SELECTED EXCERPT:

>>

The government reviews competition
By Curtis Rooney
Well-known trustbuster, Columbia law school dropout, and 26th President of the United States Teddy Roosevelt would have looked on with great interest recently, as the Federal Trade Commission (FTC) and Department of Justice (DOJ) Antitrust Division convened a workshop on “conditional pricing practices.” Not since Flo from the Progressive Insurance commercials have bundled discounts been discussed with such enthusiasm.
FTC and DOJ brought together leading economists, law professors and medical practitioners to discuss the rationale for, and potential effects of, such marketing practices, as well as the current and appropriate legal standards for judging conditional pricing practices under antitrust law.
Since the Affordable Care Act largely postponed antitrust questions, the importance of the existing standards cannot be exaggerated. Government representatives solicited guidance from the various panelists about the current regulatory approach. Panelists were asked:
- Was there a consensus that the “price-cost” safe harbor should be abandoned? (Answer: No.)
- Should federal agencies worry about conditional pricing facilitating collusion, given that these practices are more commonly thought to have exclusionary effects? (Answer: Sometimes.)
- Should federal agencies credit cost-saving efficiencies in their analysis, and if so, in what way? (Answer: In many cases.)
While the group did not reach a clear consensus, the program did provide clues as to how law enforcers might view conditional pricing practices in the future.
Discounts and the courts
Two common forms of “conditional pricing practices” are loyalty and bundled discounts. Sellers offering loyalty discounts typically extend a discount to buyers who purchase all or nearly all of their needs from that seller. Plaintiffs in cases that challenge loyalty discounts often allege that the discount is so aggressive that competitors cannot compete, and that the lack of competition leads to higher prices.
Sellers offering multiple products sometimes offer a discount to buyers who purchase two different products in what are often called “bundled products.” Plaintiffs challenging bundled discounts typically allege that competitive sellers of the product cannot compete effectively. They contend that these discounts create a lack of competition that leads to higher prices for the competitive product.
Most panelists recognized that loyalty and bundled discounts are consistent with sellers’ efforts to reduce costs and improve their products. Lower costs and better products are regarded generally as good for consumers. For example, bundled discounts can lead to lower shipping and restocking costs. Likewise, manufacturers’ loyalty discounts can encourage distributors to invest in promoting a product and providing a higher level of service to consumers. Some panelists emphasized that these sorts of pro-competitive justifications are evident because the same discounting methods are commonly used by non-dominant firms when there is no risk of an exclusionary effect.

<<

EXPLORE THE MATERIAL:
A. Transcribe the part of the article on conditional pricing practices that opens with the words containing "- Should federal agencies worry" and closes with "effects? (Answer: Sometimes.)".
B. Answer these questions using the article on conditional pricing practices:
(i) Which two government bodies convened the workshop?
(ii) What answer does the article give to whether there was a consensus that the "price-cost" safe harbor should be abandoned?
(iii) Which costs can bundled discounts lower, according to the article?
C. Rewrite as a list the paragraph of the article on conditional pricing practices that begins "Most panelists recognized", keeping its main facts.
The data that come next were drawn from a separate source.

Collected data
>>

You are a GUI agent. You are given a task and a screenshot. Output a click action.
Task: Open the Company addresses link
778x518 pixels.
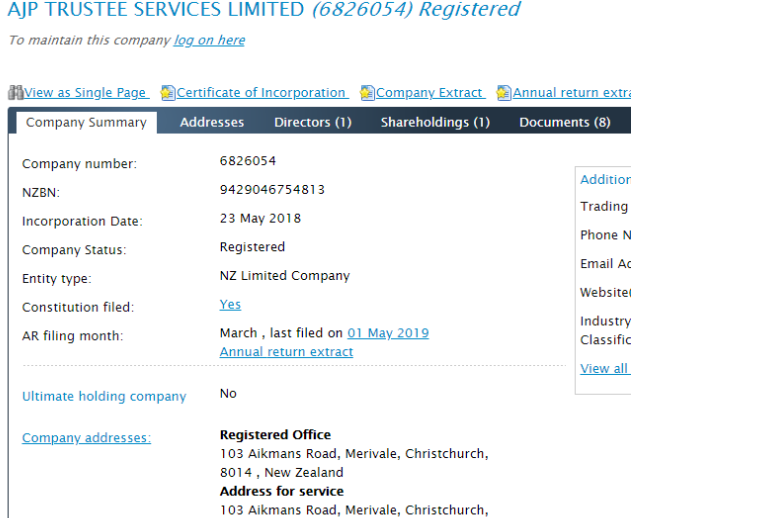coord(86,438)
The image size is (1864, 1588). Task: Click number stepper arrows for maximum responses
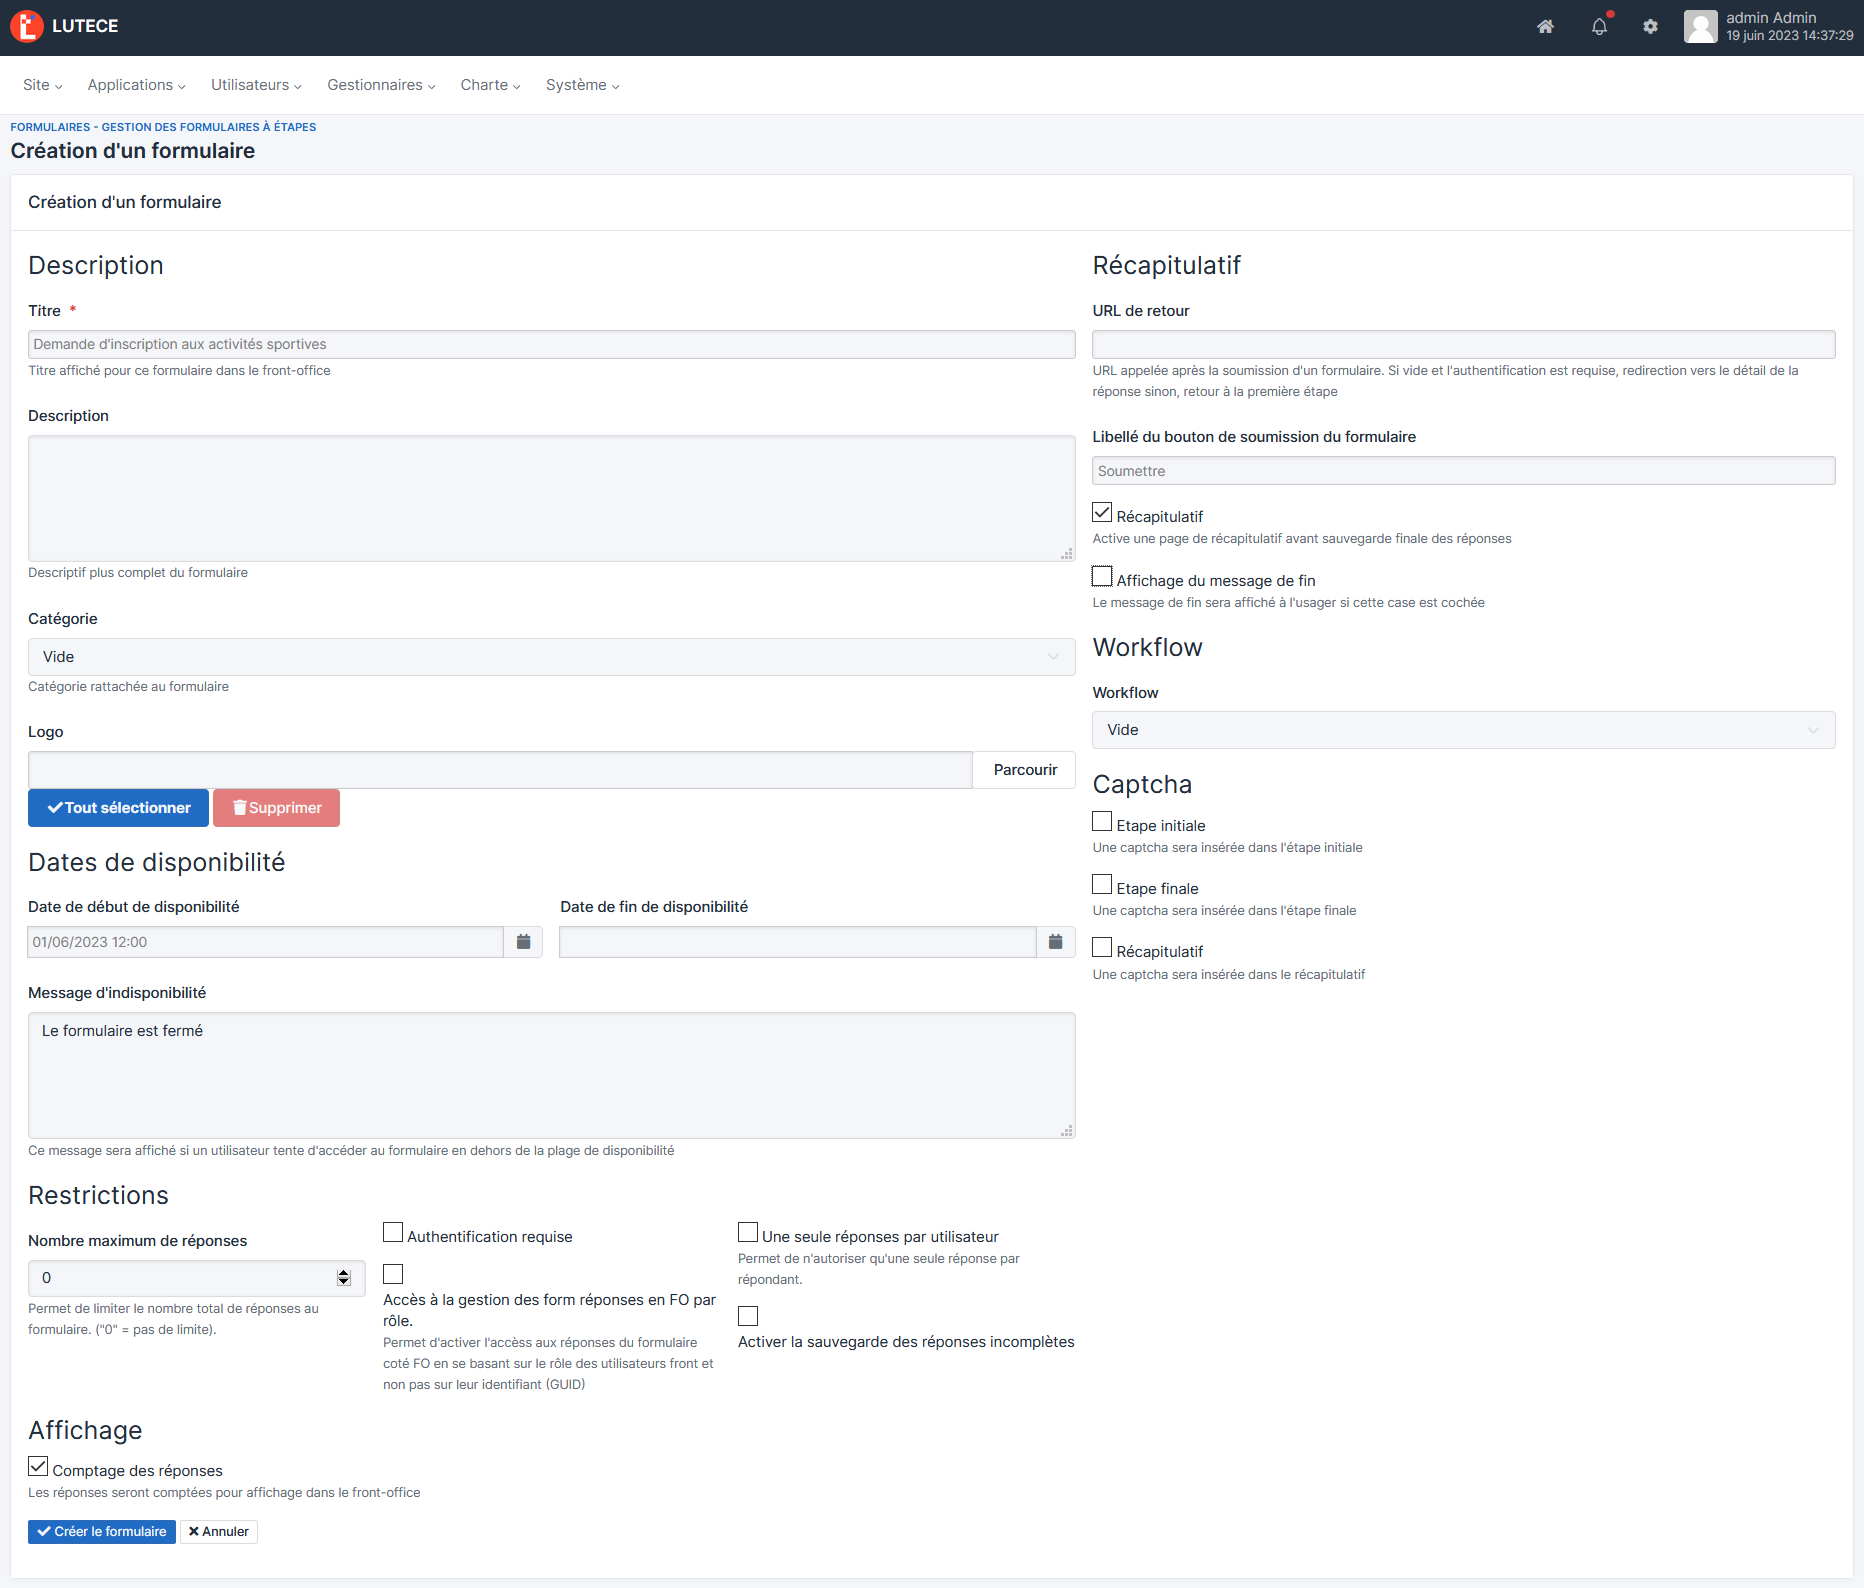(x=344, y=1278)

<<

RESPONSES PER TASK:
A.
- Should federal agencies worry about conditional pricing facilitating collusion, given that these practices are more commonly thought to have exclusionary effects? (Answer: Sometimes.)

B.
(i) The Federal Trade Commission (FTC) and the Department of Justice (DOJ) Antitrust Division.
(ii) No.
(iii) Shipping and restocking costs.

C.
- Most panelists recognized loyalty and bundled discounts as consistent with sellers' efforts to reduce costs and improve their products, which are generally regarded as good for consumers.
- Bundled discounts can lead to lower shipping and restocking costs.
- Manufacturers' loyalty discounts can encourage distributors to invest in promoting a product and in a higher level of service to consumers.
- Some panelists stressed that these pro-competitive justifications are evident because non-dominant firms commonly use the same discounting methods when there is no risk of an exclusionary effect.